Pedofilia online: una task force tra polizie per identificare vittime

Un gruppo di 12 esperti di polizie di vari paesi si è riunito presso il quartier generale Europol a l’Aja e ha messo a punto le procedure per identificare le vittime di pedofilia online e salvaguardare i minori.

«Il problema che stiamo affrontando è globale, e richiede una risposta altrettanto globale attraverso la sinergia tra Istituzioni, partner privati e società civile» ha spiegato il direttore dell’Europol Rob Wainwright. L’accordo prevede la messa in comune delle tecniche investigative più all’avanguardia e la condivisione dei dati ottenuti dallo studio delle immagini relative alla pedofilia recuperate dalla Rete all’interno di gruppi di lavoro ad hoc.

L’Italia ha messo a disposizione operatori specializzati del Centro nazionale per il contrasto alla pedopornografia online (Cncpo). Gli altri paesi europei aderenti sono Germania, Francia, Regno Unito, Spagna, Austria, Croazia, Danimarca, Estonia, Olanda, Romania e Svezia.

«Oggi esistono gli strumenti e la tecnologia per combattere efficacemente l’abuso di minori online; ecco il motivo delle azioni di coordinamento che rappresentano una risposta in tal senso. Ma dobbiamo fare di più, ed è per questo che spingiamo tutti i Paesi ad utilizzare gli strumenti e le reti messi a disposizione da Europol, per lo scambio di informazioni e consentire così che ogni singolo caso possa pervenire ad una conclusione positiva. In questo modo si potranno identificare le vittime e assicurare i loro abusanti alla giustizia».

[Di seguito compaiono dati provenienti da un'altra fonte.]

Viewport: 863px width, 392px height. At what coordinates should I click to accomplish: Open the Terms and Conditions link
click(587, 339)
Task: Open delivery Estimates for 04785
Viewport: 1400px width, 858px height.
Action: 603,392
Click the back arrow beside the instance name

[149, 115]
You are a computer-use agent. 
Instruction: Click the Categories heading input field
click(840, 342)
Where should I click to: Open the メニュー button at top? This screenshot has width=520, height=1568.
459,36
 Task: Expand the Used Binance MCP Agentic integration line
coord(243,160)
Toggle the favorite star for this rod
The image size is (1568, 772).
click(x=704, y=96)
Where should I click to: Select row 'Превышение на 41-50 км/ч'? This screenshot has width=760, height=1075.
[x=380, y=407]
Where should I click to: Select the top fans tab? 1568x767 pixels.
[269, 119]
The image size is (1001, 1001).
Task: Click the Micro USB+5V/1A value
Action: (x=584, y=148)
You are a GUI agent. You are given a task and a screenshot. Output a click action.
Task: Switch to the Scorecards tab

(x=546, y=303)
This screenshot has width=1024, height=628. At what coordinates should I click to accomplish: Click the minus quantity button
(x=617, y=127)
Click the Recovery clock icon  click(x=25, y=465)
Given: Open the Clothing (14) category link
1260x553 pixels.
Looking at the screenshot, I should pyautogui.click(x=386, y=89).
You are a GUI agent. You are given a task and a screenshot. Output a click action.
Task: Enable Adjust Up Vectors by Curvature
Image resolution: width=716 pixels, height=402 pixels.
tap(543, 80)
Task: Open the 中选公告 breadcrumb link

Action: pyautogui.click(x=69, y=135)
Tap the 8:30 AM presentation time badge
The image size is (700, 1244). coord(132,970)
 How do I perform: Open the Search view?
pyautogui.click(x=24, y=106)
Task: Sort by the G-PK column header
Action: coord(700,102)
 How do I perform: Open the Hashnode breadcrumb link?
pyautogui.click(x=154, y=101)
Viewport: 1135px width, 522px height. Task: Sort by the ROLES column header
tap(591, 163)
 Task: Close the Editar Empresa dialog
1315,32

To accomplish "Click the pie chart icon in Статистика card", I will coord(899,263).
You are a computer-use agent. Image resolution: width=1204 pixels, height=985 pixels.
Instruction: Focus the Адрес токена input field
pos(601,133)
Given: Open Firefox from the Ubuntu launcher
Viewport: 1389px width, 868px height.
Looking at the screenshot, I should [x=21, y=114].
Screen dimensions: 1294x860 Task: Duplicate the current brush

«La Victim Identification Taskforce è un eccellente esempio di cooperazione internazionale che utilizza le ultime tecnologie per proteggere i minori in tutto il mondo. La formazione di un gruppo di esperti nella identificazione delle vittime – ha spiegato Steven Wilson, Direttore dell’European Cybercrime Centre (EC3) – serve a sviluppare le tecniche e le strategie investigative, per fare in modo che vengano adottate in tutti i Paesi e garantire così che i nostri minori siano protetti dagli abusi».

I numeri riguardanti la pedofilia online, secondo il report 2015 dell’associazione METER di don Fortunato Di Noto, sono in costante crescita: oltre 125.000 i siti denunciati negli ultimi 12 anni. L’anno scorso, in Italia, sono state 3.414 le segnalazioni di contenuti inappropriato a sfondo pedofilo. Nel 2014 erano “solo” 180. Un’impennata spaventosa.

All’Ue spetta il primato assoluto relativamente alle segnalazioni di materiale pedo-pornografico: sempre secondo il METER infatti il 51,92% proviene appunto dal Vecchio Continente, seguito poi dall’Oceania e al terzo posto l’Africa.